Violence surged when a blast on Friday killed 16 people at a Hamas rally in Gaza. One of the victims, a 12-year-old Palestinian boy, died of his wounds on Sunday.

Hamas blamed Israel and militants fired at least 40 rockets into the Jewish state in response, though Israel denied responsibility and the Palestinian Authority said it appeared to be an accident caused by Hamas members carrying explosives.

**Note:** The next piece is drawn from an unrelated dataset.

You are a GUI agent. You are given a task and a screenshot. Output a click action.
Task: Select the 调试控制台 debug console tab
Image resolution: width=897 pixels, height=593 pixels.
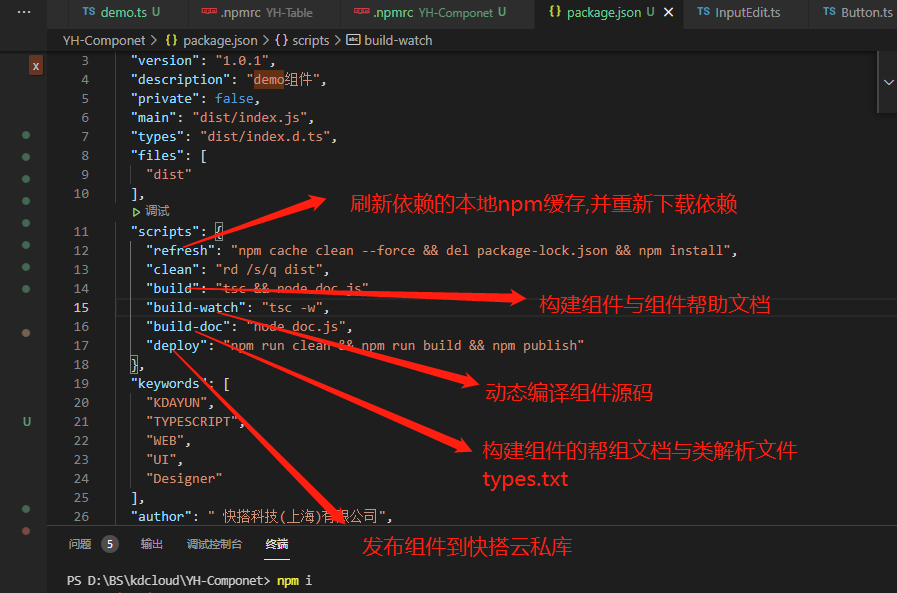214,544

Sharon ordered the army to do whatever it saw fit after his inner cabinet approved a resumption in assassinations of top militants, suspended in February, and gave a green light for troops to shell Gaza to stop attacks.

"We don't intend here to stage a one-time action, but intend to carry out a continued action, whose aim is to hurt the terrorists and not to let up," he told ministers.

Troops were poised outside the Gaza Strip for a possible ground offensive. In a show of strength, artillery units practiced near the boundary. Israeli media said the army operation was dubbed "First Rain."

Palestinian leaders accused Israel of trying to wreck hopes of reviving peace talks that were kindled by the Gaza pullout.

President Mahmoud Abbas said that if Sharon had ordered the army to use full force it meant: "He doesn't want peace, or security, or negotiations."